Work request:
The records should be written out in full, with nothing altered.

[Saved data entries]
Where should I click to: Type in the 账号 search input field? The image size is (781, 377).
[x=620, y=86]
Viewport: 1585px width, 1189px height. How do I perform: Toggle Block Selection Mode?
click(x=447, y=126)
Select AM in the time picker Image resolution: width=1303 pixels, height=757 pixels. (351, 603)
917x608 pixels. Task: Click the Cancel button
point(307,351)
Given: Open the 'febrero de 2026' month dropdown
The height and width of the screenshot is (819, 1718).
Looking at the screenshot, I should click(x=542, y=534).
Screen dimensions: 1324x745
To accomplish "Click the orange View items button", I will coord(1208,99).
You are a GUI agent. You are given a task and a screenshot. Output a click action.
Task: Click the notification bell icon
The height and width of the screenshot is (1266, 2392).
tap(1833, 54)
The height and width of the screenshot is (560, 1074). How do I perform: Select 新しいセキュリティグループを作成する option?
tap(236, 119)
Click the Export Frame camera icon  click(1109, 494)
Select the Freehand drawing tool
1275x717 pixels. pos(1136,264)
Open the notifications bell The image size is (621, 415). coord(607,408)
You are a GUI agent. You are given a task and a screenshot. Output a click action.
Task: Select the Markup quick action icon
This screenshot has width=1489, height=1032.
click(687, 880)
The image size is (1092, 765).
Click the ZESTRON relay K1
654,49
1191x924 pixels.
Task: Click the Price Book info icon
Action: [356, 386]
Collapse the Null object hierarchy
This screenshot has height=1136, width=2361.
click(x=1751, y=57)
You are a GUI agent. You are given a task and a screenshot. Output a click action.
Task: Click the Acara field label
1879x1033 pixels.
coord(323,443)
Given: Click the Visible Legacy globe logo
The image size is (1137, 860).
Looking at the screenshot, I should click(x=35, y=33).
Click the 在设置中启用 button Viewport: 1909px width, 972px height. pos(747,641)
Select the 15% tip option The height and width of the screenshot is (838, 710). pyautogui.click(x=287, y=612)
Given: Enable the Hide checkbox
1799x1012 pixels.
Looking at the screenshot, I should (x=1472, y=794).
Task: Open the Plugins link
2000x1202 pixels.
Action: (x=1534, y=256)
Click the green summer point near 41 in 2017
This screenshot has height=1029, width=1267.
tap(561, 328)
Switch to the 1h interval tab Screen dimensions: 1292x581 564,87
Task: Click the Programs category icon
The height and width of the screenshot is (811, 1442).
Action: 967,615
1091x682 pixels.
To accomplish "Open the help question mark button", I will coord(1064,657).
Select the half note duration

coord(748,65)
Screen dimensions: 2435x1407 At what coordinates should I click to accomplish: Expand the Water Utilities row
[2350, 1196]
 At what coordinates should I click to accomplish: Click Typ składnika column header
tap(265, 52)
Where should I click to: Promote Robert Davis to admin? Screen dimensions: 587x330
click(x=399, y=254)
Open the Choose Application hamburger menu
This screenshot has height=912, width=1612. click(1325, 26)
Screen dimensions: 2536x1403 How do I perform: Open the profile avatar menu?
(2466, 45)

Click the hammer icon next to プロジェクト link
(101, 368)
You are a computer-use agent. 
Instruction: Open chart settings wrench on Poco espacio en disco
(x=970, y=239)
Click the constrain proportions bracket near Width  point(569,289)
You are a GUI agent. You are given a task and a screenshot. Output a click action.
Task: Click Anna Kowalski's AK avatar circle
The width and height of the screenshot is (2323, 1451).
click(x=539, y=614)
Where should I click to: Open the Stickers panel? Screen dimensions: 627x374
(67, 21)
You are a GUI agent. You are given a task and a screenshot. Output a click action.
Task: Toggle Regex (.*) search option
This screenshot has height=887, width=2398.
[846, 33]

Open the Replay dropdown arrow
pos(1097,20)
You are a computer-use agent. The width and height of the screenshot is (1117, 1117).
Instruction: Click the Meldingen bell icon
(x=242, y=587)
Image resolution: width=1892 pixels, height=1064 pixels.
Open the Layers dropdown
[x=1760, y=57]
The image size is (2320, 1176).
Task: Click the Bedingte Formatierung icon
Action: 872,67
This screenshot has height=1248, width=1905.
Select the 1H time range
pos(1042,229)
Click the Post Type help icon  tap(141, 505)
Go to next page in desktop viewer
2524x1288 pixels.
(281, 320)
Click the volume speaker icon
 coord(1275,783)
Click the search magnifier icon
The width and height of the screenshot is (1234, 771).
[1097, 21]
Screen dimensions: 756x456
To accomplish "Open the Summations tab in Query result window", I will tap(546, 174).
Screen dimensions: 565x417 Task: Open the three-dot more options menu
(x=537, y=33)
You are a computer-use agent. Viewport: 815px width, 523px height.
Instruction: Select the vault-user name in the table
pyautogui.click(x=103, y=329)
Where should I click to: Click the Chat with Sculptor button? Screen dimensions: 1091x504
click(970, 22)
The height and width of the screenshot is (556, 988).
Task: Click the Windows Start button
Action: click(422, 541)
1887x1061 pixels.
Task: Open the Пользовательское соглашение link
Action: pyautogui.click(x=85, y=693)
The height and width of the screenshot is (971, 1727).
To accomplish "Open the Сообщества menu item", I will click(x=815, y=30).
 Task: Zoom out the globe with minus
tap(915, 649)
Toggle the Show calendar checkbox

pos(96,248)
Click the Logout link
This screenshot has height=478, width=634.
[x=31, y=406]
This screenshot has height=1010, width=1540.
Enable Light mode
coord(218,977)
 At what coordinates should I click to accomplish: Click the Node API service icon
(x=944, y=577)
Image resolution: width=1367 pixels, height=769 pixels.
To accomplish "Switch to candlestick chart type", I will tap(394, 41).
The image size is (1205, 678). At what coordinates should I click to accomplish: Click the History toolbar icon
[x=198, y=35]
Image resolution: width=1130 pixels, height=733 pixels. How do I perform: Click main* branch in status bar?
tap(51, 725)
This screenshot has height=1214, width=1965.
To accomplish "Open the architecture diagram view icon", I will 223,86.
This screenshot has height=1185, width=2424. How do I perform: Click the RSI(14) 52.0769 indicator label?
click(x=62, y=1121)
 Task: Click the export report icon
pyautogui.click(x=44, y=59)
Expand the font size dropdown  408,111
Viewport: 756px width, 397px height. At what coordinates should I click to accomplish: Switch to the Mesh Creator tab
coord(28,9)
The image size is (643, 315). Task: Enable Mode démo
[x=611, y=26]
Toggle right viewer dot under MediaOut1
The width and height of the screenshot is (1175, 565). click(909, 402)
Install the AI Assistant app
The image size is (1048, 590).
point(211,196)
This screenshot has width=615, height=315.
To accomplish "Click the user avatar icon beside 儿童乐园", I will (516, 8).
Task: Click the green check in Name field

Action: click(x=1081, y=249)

Output below:
Where should I click to: Type in the 账号 search input field? The image size is (781, 377).
[x=620, y=86]
Viewport: 1585px width, 1189px height. How do I perform: Toggle Block Selection Mode?
click(x=447, y=126)
Select AM in the time picker Image resolution: width=1303 pixels, height=757 pixels. (351, 603)
917x608 pixels. Task: Click the Cancel button
point(307,351)
Given: Open the 'febrero de 2026' month dropdown
The height and width of the screenshot is (819, 1718).
Looking at the screenshot, I should click(x=542, y=534).
Screen dimensions: 1324x745
To accomplish "Click the orange View items button", I will coord(1208,99).
You are a GUI agent. You are given a task and a screenshot. Output a click action.
Task: Click the notification bell icon
The height and width of the screenshot is (1266, 2392).
tap(1833, 54)
The height and width of the screenshot is (560, 1074). How do I perform: Select 新しいセキュリティグループを作成する option?
tap(236, 119)
Click the Export Frame camera icon  click(1109, 494)
Select the Freehand drawing tool
1275x717 pixels. pos(1136,264)
Open the notifications bell The image size is (621, 415). coord(607,408)
You are a GUI agent. You are given a task and a screenshot. Output a click action.
Task: Select the Markup quick action icon
This screenshot has width=1489, height=1032.
click(687, 880)
The image size is (1092, 765).
Click the ZESTRON relay K1
654,49
1191x924 pixels.
Task: Click the Price Book info icon
Action: [356, 386]
Collapse the Null object hierarchy
This screenshot has height=1136, width=2361.
click(x=1751, y=57)
You are a GUI agent. You are given a task and a screenshot. Output a click action.
Task: Click the Acara field label
1879x1033 pixels.
coord(323,443)
Given: Click the Visible Legacy globe logo
The image size is (1137, 860).
Looking at the screenshot, I should click(x=35, y=33).
Click the 在设置中启用 button Viewport: 1909px width, 972px height. pos(747,641)
Select the 15% tip option The height and width of the screenshot is (838, 710). pyautogui.click(x=287, y=612)
Given: Enable the Hide checkbox
1799x1012 pixels.
Looking at the screenshot, I should (x=1472, y=794).
Task: Open the Plugins link
2000x1202 pixels.
Action: (x=1534, y=256)
Click the green summer point near 41 in 2017
This screenshot has height=1029, width=1267.
tap(561, 328)
Switch to the 1h interval tab Screen dimensions: 1292x581 564,87
Task: Click the Programs category icon
The height and width of the screenshot is (811, 1442).
Action: 967,615
1091x682 pixels.
To accomplish "Open the help question mark button", I will coord(1064,657).
Select the half note duration

coord(748,65)
Screen dimensions: 2435x1407 At what coordinates should I click to accomplish: Expand the Water Utilities row
[2350, 1196]
 At what coordinates should I click to accomplish: Click Typ składnika column header
tap(265, 52)
Where should I click to: Promote Robert Davis to admin? Screen dimensions: 587x330
click(x=399, y=254)
Open the Choose Application hamburger menu
This screenshot has height=912, width=1612. click(1325, 26)
Screen dimensions: 2536x1403 How do I perform: Open the profile avatar menu?
(2466, 45)

Click the hammer icon next to プロジェクト link
(101, 368)
You are a computer-use agent. 
Instruction: Open chart settings wrench on Poco espacio en disco
(x=970, y=239)
Click the constrain proportions bracket near Width  point(569,289)
You are a GUI agent. You are given a task and a screenshot. Output a click action.
Task: Click Anna Kowalski's AK avatar circle
The width and height of the screenshot is (2323, 1451).
click(x=539, y=614)
Where should I click to: Open the Stickers panel? Screen dimensions: 627x374
(67, 21)
You are a GUI agent. You are given a task and a screenshot. Output a click action.
Task: Toggle Regex (.*) search option
This screenshot has height=887, width=2398.
[846, 33]

Open the Replay dropdown arrow
pos(1097,20)
You are a computer-use agent. The width and height of the screenshot is (1117, 1117).
Instruction: Click the Meldingen bell icon
(x=242, y=587)
Image resolution: width=1892 pixels, height=1064 pixels.
Open the Layers dropdown
[x=1760, y=57]
The image size is (2320, 1176).
Task: Click the Bedingte Formatierung icon
Action: 872,67
This screenshot has height=1248, width=1905.
Select the 1H time range
pos(1042,229)
Click the Post Type help icon  tap(141, 505)
Go to next page in desktop viewer
2524x1288 pixels.
(281, 320)
Click the volume speaker icon
 coord(1275,783)
Click the search magnifier icon
The width and height of the screenshot is (1234, 771).
[1097, 21]
Screen dimensions: 756x456
To accomplish "Open the Summations tab in Query result window", I will tap(546, 174).
Screen dimensions: 565x417 Task: Open the three-dot more options menu
(x=537, y=33)
You are a computer-use agent. Viewport: 815px width, 523px height.
Instruction: Select the vault-user name in the table
pyautogui.click(x=103, y=329)
Where should I click to: Click the Chat with Sculptor button? Screen dimensions: 1091x504
click(970, 22)
The height and width of the screenshot is (556, 988).
Task: Click the Windows Start button
Action: click(422, 541)
1887x1061 pixels.
Task: Open the Пользовательское соглашение link
Action: pyautogui.click(x=85, y=693)
The height and width of the screenshot is (971, 1727).
To accomplish "Open the Сообщества menu item", I will click(x=815, y=30).
 Task: Zoom out the globe with minus
tap(915, 649)
Toggle the Show calendar checkbox

pos(96,248)
Click the Logout link
This screenshot has height=478, width=634.
[x=31, y=406]
This screenshot has height=1010, width=1540.
Enable Light mode
coord(218,977)
 At what coordinates should I click to accomplish: Click the Node API service icon
(x=944, y=577)
Image resolution: width=1367 pixels, height=769 pixels.
To accomplish "Switch to candlestick chart type", I will tap(394, 41).
The image size is (1205, 678). At what coordinates should I click to accomplish: Click the History toolbar icon
[x=198, y=35]
Image resolution: width=1130 pixels, height=733 pixels. How do I perform: Click main* branch in status bar?
tap(51, 725)
This screenshot has height=1214, width=1965.
To accomplish "Open the architecture diagram view icon", I will 223,86.
This screenshot has height=1185, width=2424. How do I perform: Click the RSI(14) 52.0769 indicator label?
click(x=62, y=1121)
 Task: Click the export report icon
pyautogui.click(x=44, y=59)
Expand the font size dropdown  408,111
Viewport: 756px width, 397px height. At what coordinates should I click to accomplish: Switch to the Mesh Creator tab
coord(28,9)
The image size is (643, 315). Task: Enable Mode démo
[x=611, y=26]
Toggle right viewer dot under MediaOut1
The width and height of the screenshot is (1175, 565). click(909, 402)
Install the AI Assistant app
The image size is (1048, 590).
point(211,196)
This screenshot has width=615, height=315.
To accomplish "Click the user avatar icon beside 儿童乐园", I will (516, 8).
Task: Click the green check in Name field

Action: click(x=1081, y=249)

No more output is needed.